• **Problem statement**:
Your response should contain every line from the data below that holds the string "Identify".

• **Exercise data**:
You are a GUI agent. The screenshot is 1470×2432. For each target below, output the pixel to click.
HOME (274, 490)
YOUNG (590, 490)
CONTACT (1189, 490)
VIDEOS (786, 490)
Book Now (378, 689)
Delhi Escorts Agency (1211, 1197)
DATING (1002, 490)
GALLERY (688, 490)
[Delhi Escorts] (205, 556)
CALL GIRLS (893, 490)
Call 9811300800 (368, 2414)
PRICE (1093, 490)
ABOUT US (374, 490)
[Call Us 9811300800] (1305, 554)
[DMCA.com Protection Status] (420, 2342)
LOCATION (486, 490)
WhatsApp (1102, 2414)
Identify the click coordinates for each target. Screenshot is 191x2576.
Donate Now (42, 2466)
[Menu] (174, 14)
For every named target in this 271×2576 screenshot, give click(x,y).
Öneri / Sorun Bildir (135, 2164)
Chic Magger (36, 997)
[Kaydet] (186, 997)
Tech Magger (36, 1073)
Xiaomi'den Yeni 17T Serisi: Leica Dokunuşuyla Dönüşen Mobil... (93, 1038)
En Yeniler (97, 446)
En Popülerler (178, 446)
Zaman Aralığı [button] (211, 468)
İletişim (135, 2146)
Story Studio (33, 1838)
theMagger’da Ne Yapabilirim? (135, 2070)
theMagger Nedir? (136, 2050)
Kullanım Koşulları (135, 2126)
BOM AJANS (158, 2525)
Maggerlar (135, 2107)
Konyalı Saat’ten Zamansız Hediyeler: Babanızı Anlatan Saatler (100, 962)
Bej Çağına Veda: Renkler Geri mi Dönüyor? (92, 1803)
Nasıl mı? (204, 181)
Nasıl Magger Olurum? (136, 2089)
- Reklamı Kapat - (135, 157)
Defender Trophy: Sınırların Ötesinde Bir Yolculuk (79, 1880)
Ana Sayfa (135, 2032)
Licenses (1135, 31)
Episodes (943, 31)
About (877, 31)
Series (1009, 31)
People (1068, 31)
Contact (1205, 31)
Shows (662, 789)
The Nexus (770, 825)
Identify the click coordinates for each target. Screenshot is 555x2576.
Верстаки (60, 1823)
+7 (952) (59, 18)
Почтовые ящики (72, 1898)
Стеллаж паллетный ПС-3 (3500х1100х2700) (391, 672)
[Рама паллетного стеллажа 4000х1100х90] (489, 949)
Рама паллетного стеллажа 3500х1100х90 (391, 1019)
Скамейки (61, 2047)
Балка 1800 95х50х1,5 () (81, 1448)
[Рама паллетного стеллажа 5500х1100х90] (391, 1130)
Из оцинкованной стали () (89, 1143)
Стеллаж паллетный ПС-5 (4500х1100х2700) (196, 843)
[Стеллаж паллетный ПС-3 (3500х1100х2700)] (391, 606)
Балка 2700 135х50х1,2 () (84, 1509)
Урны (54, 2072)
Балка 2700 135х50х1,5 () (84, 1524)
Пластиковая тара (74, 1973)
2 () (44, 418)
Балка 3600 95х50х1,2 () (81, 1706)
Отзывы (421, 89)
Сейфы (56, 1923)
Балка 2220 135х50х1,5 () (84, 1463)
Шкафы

• **Task response**:
Identify the click coordinates for each target. Screenshot is 191x2576.
Identify the click coordinates for each target. Screenshot is 555x2576.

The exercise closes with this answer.